EXERCISE INPUTS:

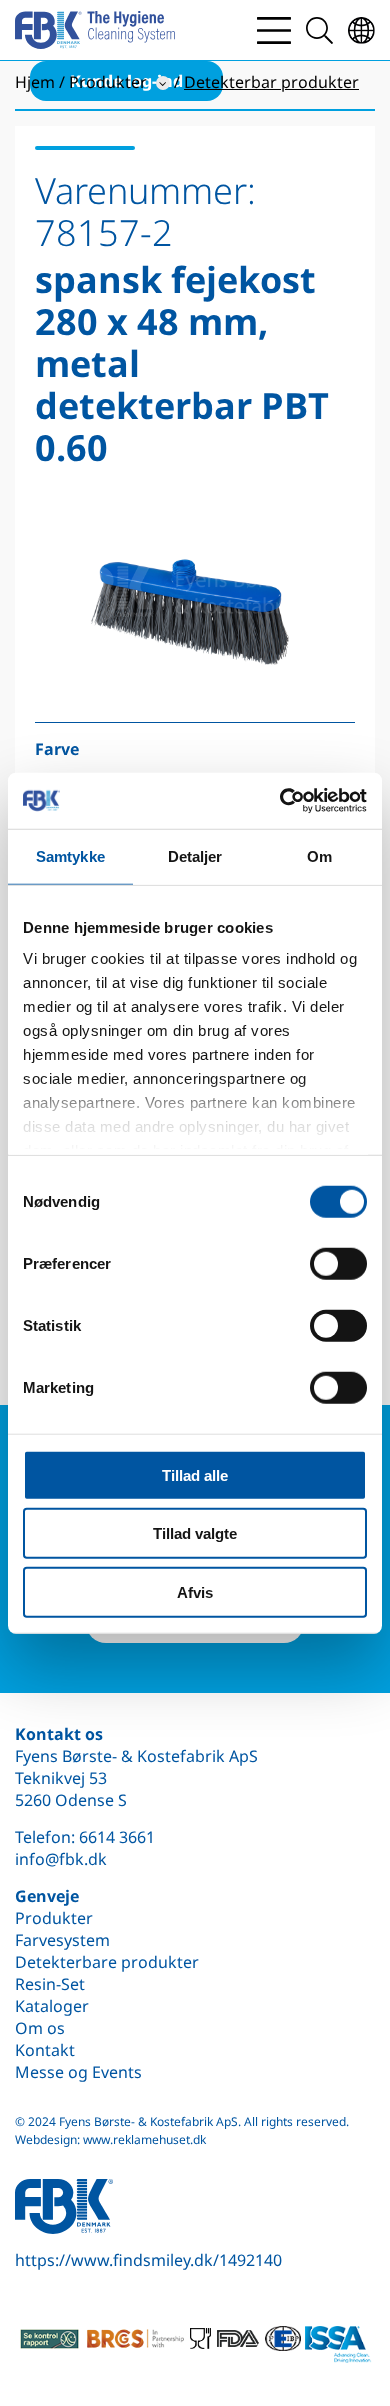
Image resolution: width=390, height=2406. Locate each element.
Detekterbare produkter (107, 1962)
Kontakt (45, 2050)
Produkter (54, 1918)
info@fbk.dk (61, 1859)
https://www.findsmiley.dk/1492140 (148, 2260)
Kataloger (52, 2006)
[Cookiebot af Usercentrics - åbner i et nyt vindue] (280, 801)
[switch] (338, 1263)
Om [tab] (319, 855)
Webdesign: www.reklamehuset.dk (110, 2139)
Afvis (195, 1591)
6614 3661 (117, 1837)
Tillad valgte (195, 1533)
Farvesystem (62, 1940)
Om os (40, 2028)
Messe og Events (78, 2072)
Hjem (35, 82)
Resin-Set (50, 1984)
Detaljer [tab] (195, 855)
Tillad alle (195, 1474)
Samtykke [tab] (70, 855)
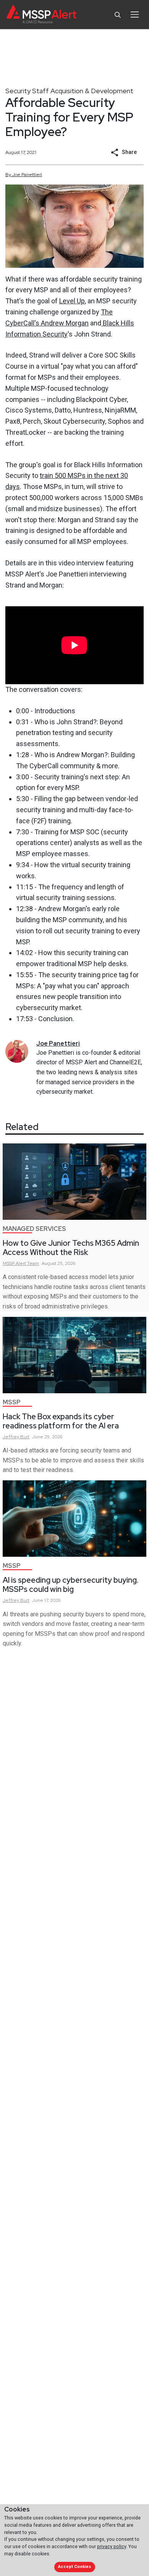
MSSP (12, 1402)
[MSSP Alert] (41, 14)
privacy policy (111, 2546)
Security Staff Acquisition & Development (69, 90)
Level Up (72, 301)
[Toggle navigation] (135, 14)
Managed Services (34, 1229)
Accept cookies (74, 2566)
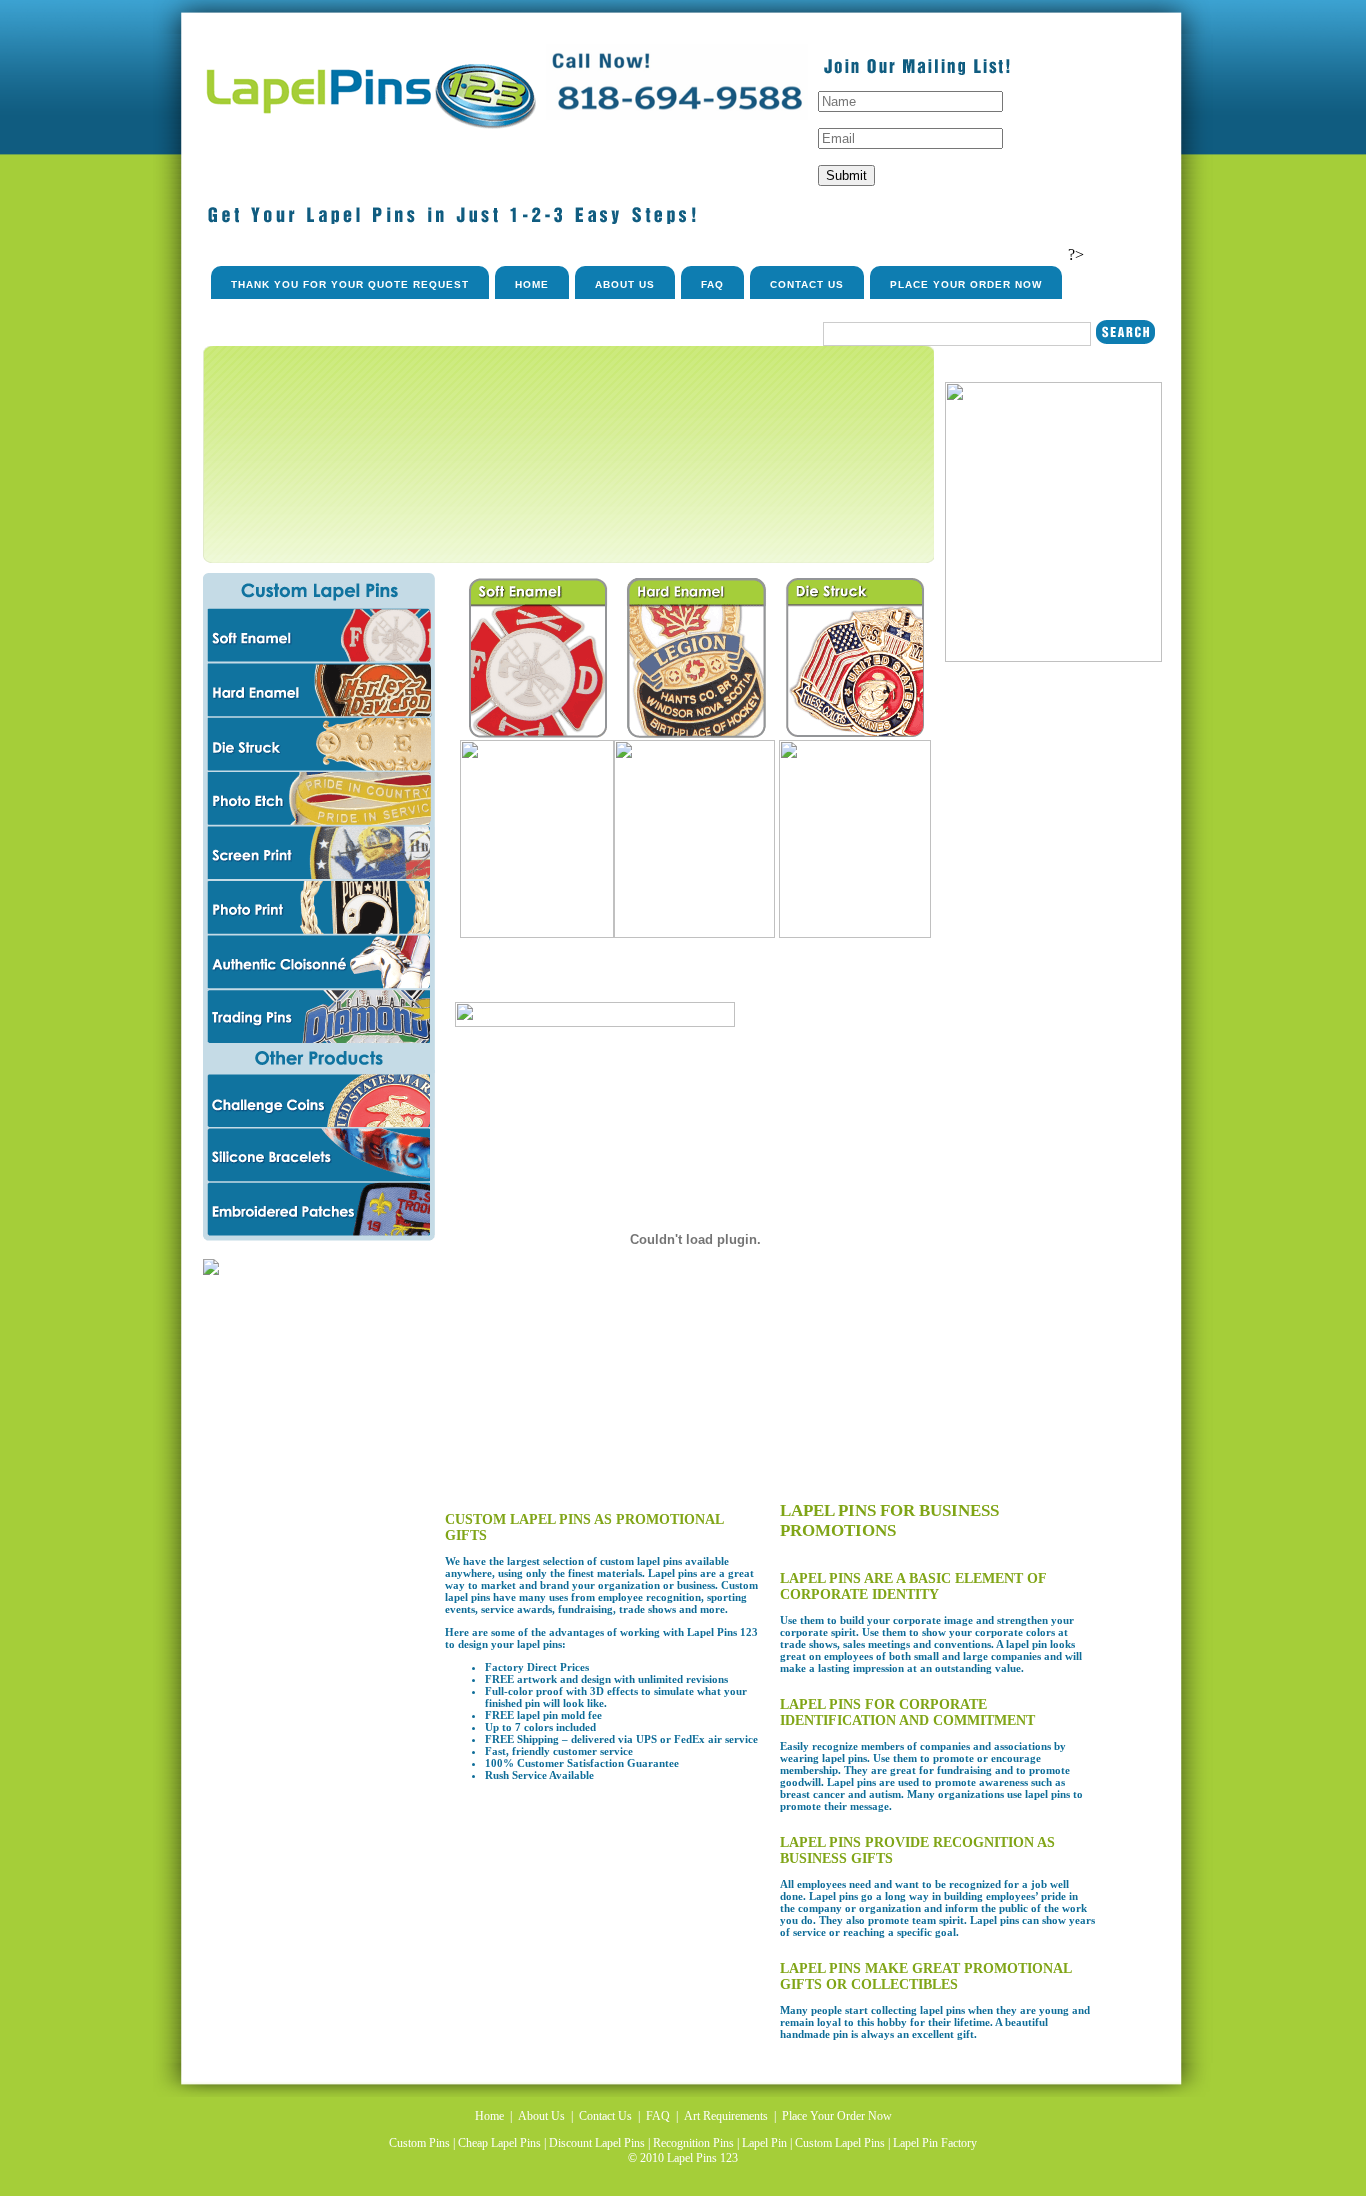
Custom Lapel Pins (840, 2143)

TO DO: Both the line containing "Kataloger (52, 2006)" and the line containing "Managed Services (34, 1229)" above belong in the output, as do the lines between them. Print them exactly, without pictures.

TASK ANSWER:
Kataloger (52, 2006)
[Cookiebot af Usercentrics - åbner i et nyt vindue] (280, 801)
[switch] (338, 1263)
Om [tab] (319, 855)
Webdesign: www.reklamehuset.dk (110, 2139)
Afvis (195, 1591)
6614 3661 (117, 1837)
Tillad valgte (195, 1533)
Farvesystem (62, 1940)
Om os (40, 2028)
Messe og Events (78, 2072)
Hjem (35, 82)
Resin-Set (50, 1984)
Detaljer [tab] (195, 855)
Tillad alle (195, 1474)
Samtykke [tab] (70, 855)
MSSP (12, 1402)
[MSSP Alert] (41, 14)
privacy policy (111, 2546)
Security Staff Acquisition & Development (69, 90)
Level Up (72, 301)
[Toggle navigation] (135, 14)
Managed Services (34, 1229)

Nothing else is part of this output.